Menanggapi ihwal harta Irjen FS menurut Penulis cukup menarik, ke"kepo"an (Knowing Every Particular Object) publik terhadap asal usul hartanya walau menurut Penulis sifatnya hanya sesaat bisa jadi membuat tujuh keliling kaum pejabat negeri ini untuk menjelaskan darimana asal harta kekayaan mereka.
Imbauan agar baik anggota Kepolisian dan keluarganya untuk tidak mengupload dan atau memamerkan harta kekayaan ke publik karena dapat mendiskreditkan dan mengurangi kepercayaan publik kepada institusi Polri bisa menjadi saran yang baik. Akan tetapi apakah imbauan itu ampuh untuk melawan ilmu ekonomi?
Lebih lanjut ihwal harta Irjen FS maka Penulis menyarankan ada baiknya publik untuk tidak suudzon terlebih dahulu. Dari analisa Penulis yang tinggal di wilayah kalangan mapan dan berada menjabarkan bahwa "semakin besar pendapatan seseorang maka semakin tinggi pengeluarannya".
Sebagai gambaran singkat, tak jarang para tetangga Penulis yang memiliki rumah megah, mobil mewah, serta beragam harta yang tidak luput dari indera penglihatan. Ada yang memang memamerkan kekayaannya, tetapi ada pula juga yang low profile. Toh itu kehendak mereka masing-masing.

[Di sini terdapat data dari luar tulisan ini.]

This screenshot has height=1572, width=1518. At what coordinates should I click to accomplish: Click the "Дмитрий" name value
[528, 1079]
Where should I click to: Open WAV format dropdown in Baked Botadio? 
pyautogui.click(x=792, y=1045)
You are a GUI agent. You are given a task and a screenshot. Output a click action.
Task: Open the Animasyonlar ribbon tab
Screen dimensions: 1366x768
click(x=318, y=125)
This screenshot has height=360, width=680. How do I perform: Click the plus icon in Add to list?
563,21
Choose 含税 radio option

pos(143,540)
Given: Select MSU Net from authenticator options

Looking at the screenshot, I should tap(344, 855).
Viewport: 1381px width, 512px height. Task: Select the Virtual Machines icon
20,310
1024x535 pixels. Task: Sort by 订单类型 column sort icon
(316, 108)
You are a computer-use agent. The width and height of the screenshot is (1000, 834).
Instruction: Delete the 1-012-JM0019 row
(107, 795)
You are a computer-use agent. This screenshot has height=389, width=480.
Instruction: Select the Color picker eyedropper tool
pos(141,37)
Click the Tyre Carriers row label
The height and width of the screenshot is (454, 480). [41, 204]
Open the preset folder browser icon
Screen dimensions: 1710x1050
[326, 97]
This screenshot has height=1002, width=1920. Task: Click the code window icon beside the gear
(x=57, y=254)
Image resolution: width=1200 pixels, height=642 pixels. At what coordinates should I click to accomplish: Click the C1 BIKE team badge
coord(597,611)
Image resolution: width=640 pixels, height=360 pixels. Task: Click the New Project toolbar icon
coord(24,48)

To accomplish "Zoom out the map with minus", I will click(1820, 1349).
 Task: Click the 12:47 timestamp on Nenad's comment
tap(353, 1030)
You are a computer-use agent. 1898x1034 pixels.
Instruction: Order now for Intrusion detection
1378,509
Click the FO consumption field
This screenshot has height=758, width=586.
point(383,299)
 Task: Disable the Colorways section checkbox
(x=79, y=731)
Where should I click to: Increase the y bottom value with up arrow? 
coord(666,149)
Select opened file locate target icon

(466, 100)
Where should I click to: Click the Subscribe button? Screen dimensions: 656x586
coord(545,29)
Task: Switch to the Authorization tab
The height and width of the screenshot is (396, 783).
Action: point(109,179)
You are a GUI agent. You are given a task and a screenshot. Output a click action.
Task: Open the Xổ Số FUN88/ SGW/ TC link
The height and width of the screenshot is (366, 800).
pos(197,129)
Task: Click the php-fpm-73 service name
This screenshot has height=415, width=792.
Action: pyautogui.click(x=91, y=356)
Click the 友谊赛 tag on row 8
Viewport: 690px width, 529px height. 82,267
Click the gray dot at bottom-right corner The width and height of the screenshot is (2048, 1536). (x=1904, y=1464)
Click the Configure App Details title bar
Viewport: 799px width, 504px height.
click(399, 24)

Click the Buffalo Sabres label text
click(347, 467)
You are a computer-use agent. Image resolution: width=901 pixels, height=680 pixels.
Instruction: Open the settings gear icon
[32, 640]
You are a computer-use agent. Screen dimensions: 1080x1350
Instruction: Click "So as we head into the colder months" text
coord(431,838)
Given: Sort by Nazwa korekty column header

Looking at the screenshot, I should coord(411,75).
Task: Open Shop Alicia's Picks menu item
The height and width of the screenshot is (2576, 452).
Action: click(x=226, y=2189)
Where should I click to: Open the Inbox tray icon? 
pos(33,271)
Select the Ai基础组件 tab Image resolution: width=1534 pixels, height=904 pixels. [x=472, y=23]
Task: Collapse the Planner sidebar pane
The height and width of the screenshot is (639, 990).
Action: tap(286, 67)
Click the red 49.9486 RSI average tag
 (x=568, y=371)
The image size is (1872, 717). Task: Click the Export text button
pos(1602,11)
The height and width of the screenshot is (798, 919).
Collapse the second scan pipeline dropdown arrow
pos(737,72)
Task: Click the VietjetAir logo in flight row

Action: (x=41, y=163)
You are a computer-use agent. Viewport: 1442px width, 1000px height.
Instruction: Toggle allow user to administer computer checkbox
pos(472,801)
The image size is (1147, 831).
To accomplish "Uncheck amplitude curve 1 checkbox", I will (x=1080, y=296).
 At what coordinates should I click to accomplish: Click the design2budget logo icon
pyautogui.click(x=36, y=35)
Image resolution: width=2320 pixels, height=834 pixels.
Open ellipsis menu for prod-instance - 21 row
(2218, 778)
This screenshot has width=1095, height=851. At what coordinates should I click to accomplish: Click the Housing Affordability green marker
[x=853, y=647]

Dari hitung-hitungan kasar saja kita bisa memprediksi betapa besaran pengeluaran mereka baik perbulan maupun pertahunnya. Sebut saja dari biaya hidup, tagihan listrik, tagihan air, biaya alat komunikasi, pajak bangunan, pajak kendaraan, belum lagi gaji PRT dan supir, serta lainnya. Lantas pertanyaan besarnya ialah bagaimana mereka bisa memenuhi kesemua itu? Benar bukan.
Dalam cakupan pertanyaan diatas maka secara logika tentu di awal orang akan menyusuri siapa sosok pemilik harta tersebut dan apa pangkat jabatan dan kedudukannya. Semisal, oh si A Direktur BUMN, oh si B Kepala Cabang Bank Swasta, oh si C Wirausahawan, dan sebagainya. Tetapi apakah itu dapat menjawab asal muasal harta kepemilikan seseorang? Tidak.